I need to run my GPU Kernel (ALEA Library) 100 times with the same data using one integer (0-99) as the parameter. I tried to implement this loop in the Kernel but I got strange results. I had to take the loop out of the kernel and around the GPULaunch function like this :
var lp = new LaunchParam(GridDim, BlockDim);
for (int i= 0; i < 100; i++)
{
GPULaunch(TestKernel, lp, Data, i);
}
The CPU version of the code is highly optimized and efficiently uses 4 cores (%100). After reorganizing the data in the memory according to coalesced memory access principles, I could have %92 Occupancy and %96 Global Load Efficiency. But still, the GPU version is only %50 faster than the CPU version. I have doubts whether looping GPULaunch is effective this way.
As you see in the graph below, I don't see repetitive memory transfers in NVIDIA Visual Profilier.
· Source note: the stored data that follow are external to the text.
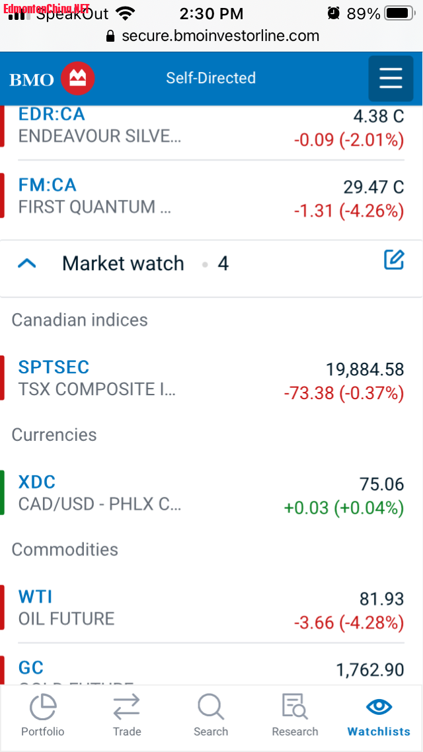Select the XDC CAD/USD currency row

(212, 493)
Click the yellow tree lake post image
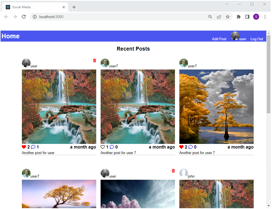The height and width of the screenshot is (209, 272). [x=216, y=106]
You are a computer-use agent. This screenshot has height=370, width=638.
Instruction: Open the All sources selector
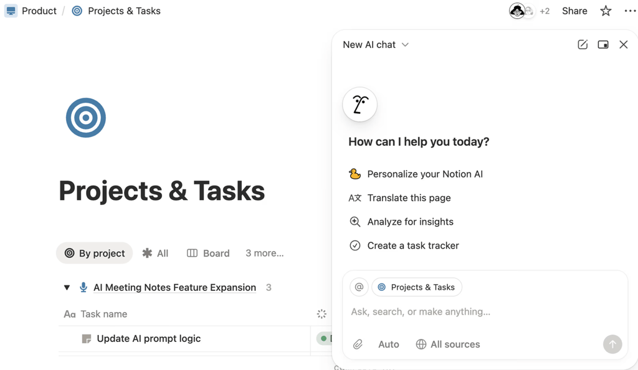(454, 344)
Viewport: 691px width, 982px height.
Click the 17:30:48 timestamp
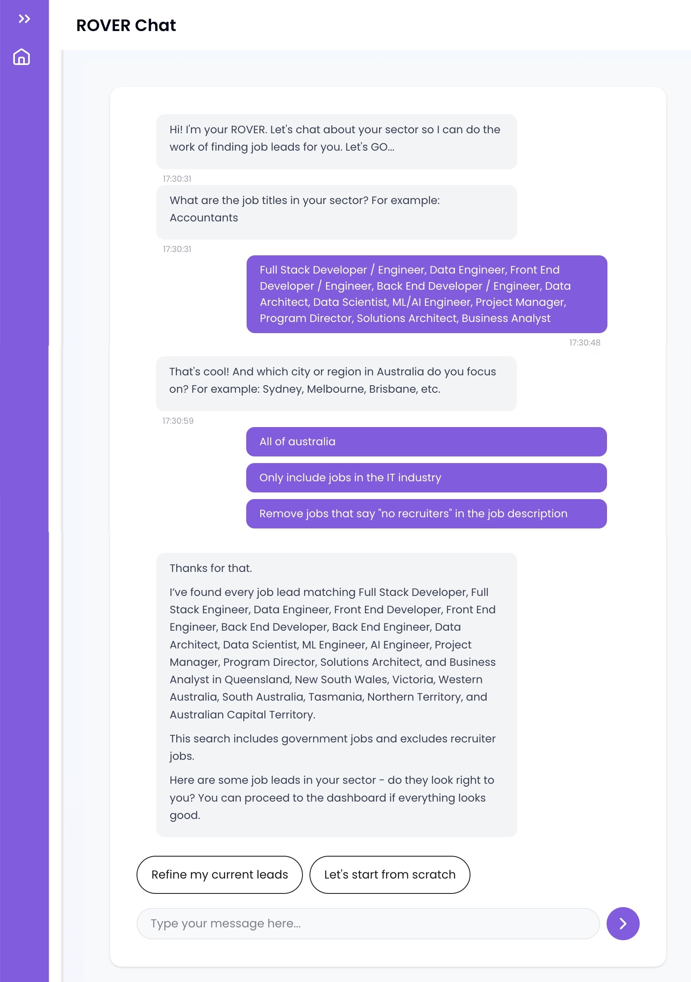pyautogui.click(x=585, y=343)
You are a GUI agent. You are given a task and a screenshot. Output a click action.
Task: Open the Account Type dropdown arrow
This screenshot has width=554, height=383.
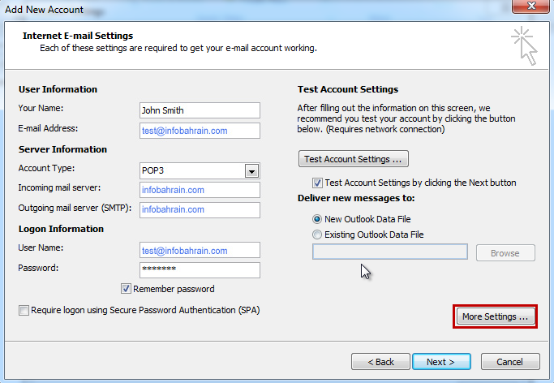coord(252,172)
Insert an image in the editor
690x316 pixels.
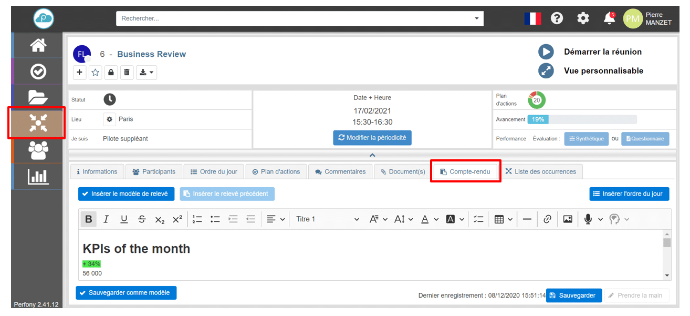(x=568, y=219)
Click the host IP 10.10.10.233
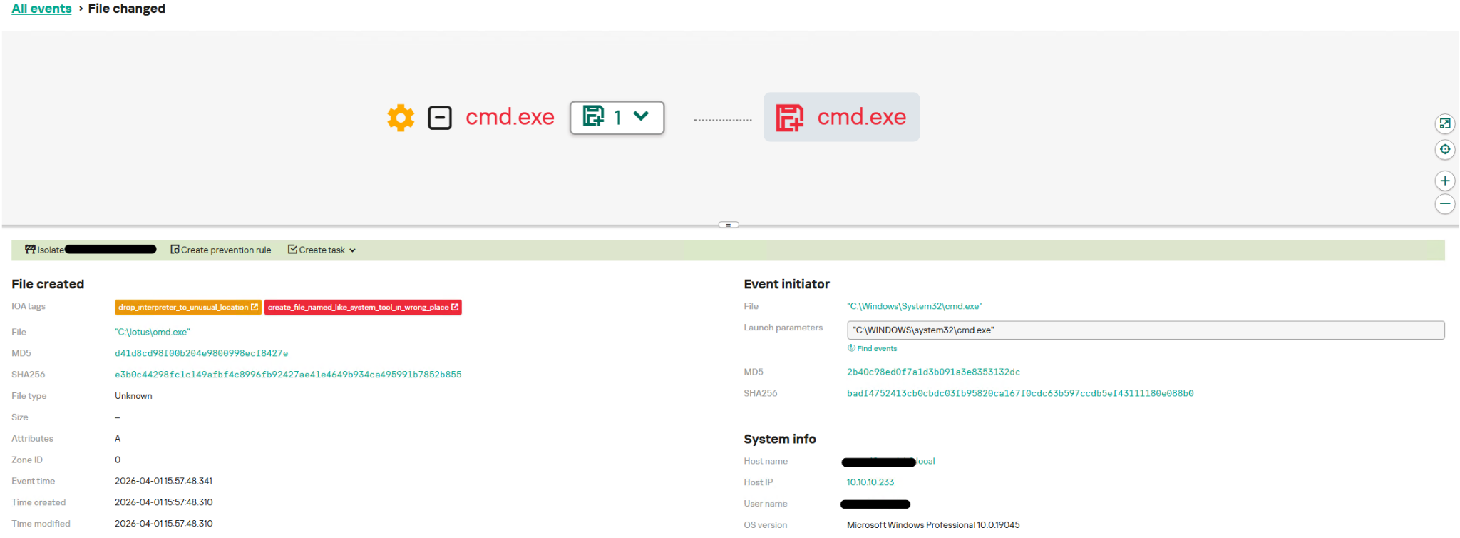 coord(870,482)
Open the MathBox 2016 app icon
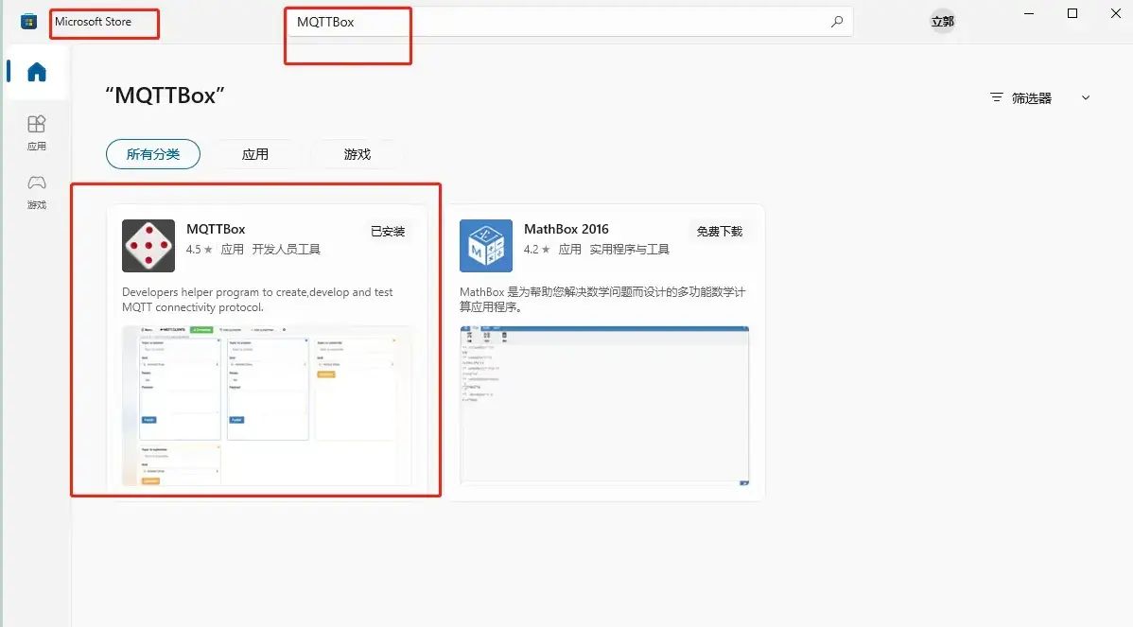Screen dimensions: 1133x627 coord(485,245)
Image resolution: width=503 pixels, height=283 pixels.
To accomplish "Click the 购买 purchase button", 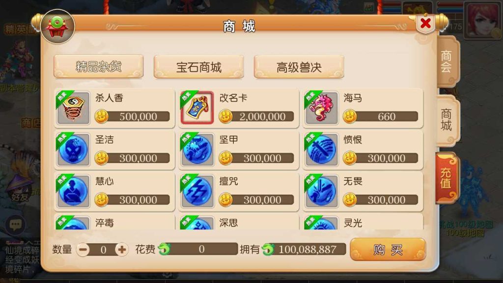I will (388, 249).
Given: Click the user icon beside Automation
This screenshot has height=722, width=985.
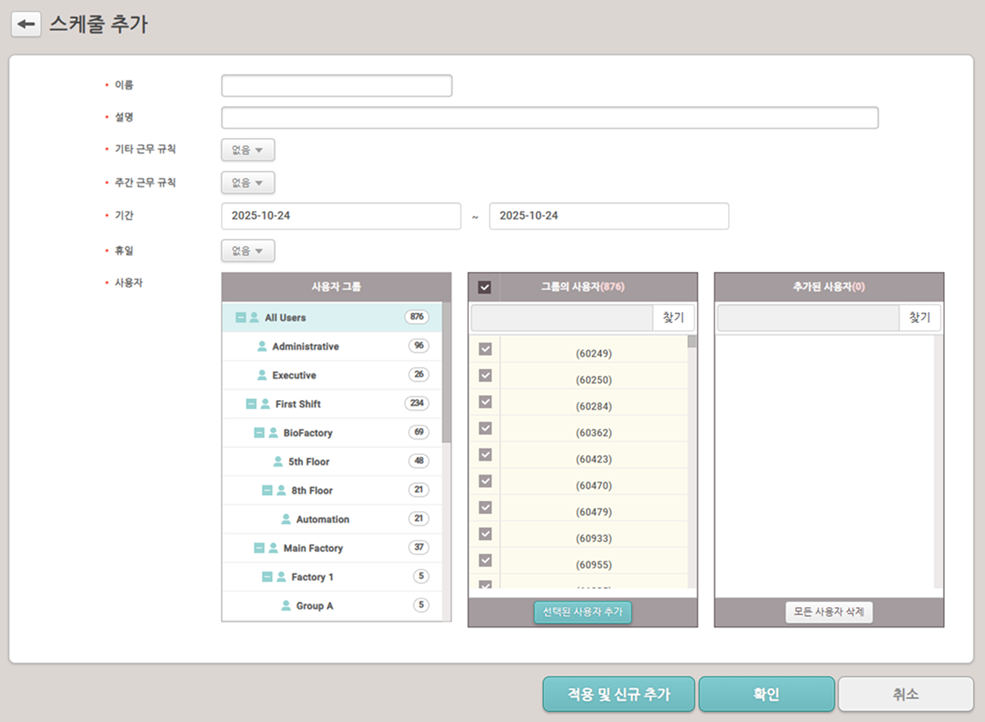Looking at the screenshot, I should [x=286, y=519].
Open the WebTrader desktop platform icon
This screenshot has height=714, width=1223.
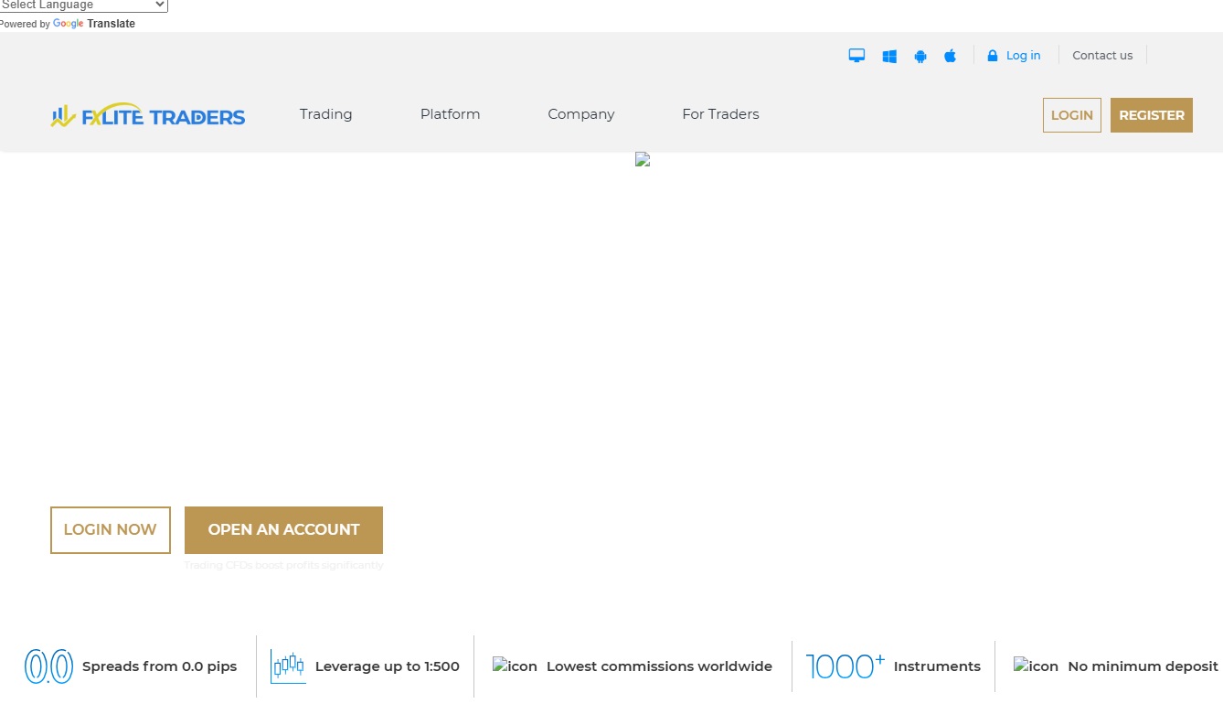click(856, 55)
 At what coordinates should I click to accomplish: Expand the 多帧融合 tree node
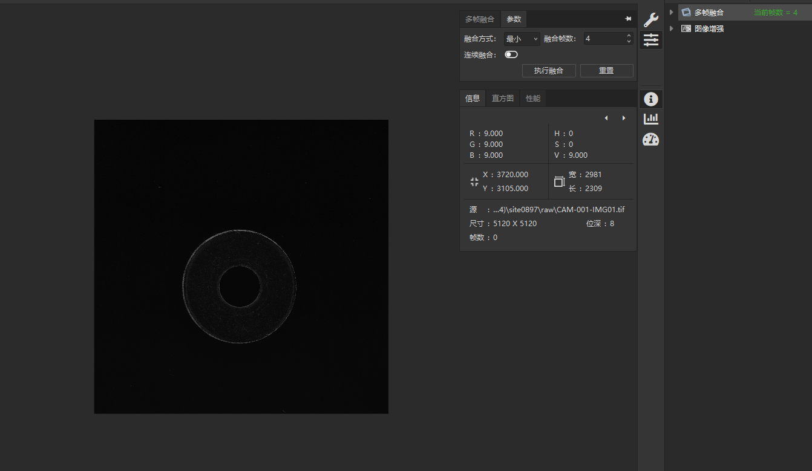(671, 12)
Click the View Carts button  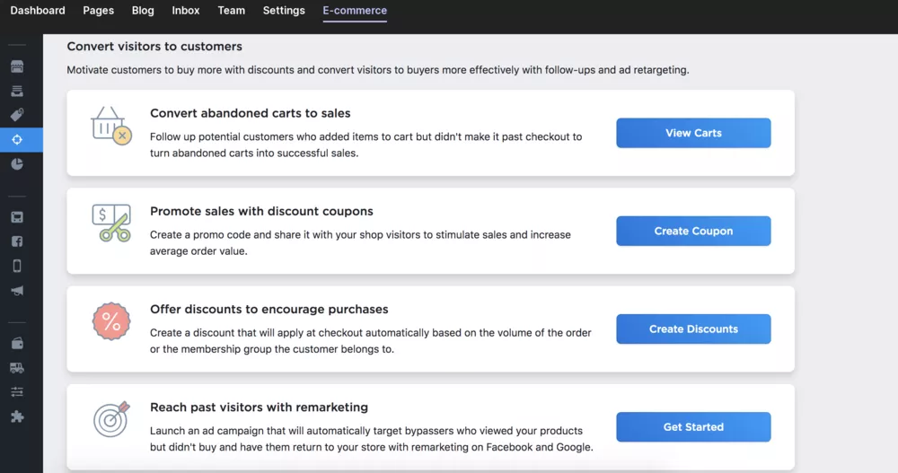coord(693,133)
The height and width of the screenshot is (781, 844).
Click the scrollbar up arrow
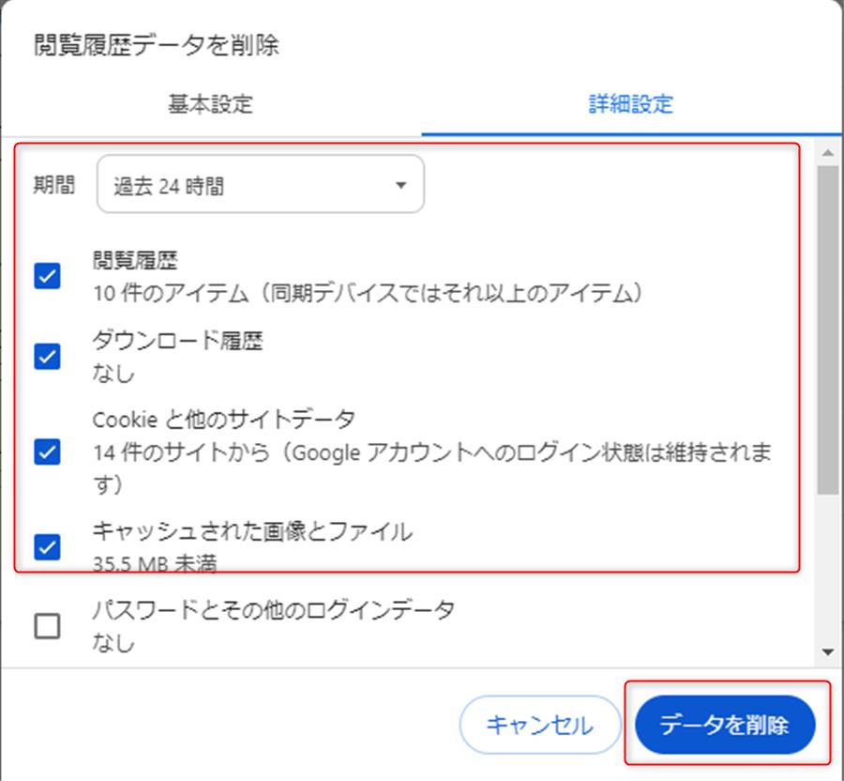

Once I loaded the data to GPU (Not seen in the graph but not important for me), I get one short memory transfer of the output of 100 loops as seen at the right end. So my question is :
- Does this method of calling GPULaunch in a loop have an unseen memory transfer of the same data?
- If there is such an overhead, I need to have this loop in the Kernel. How can I do it. I tried but got unstable results, thinking that this method doesn't fit into GPU Parallel Programming Architecture.
Thanks in advance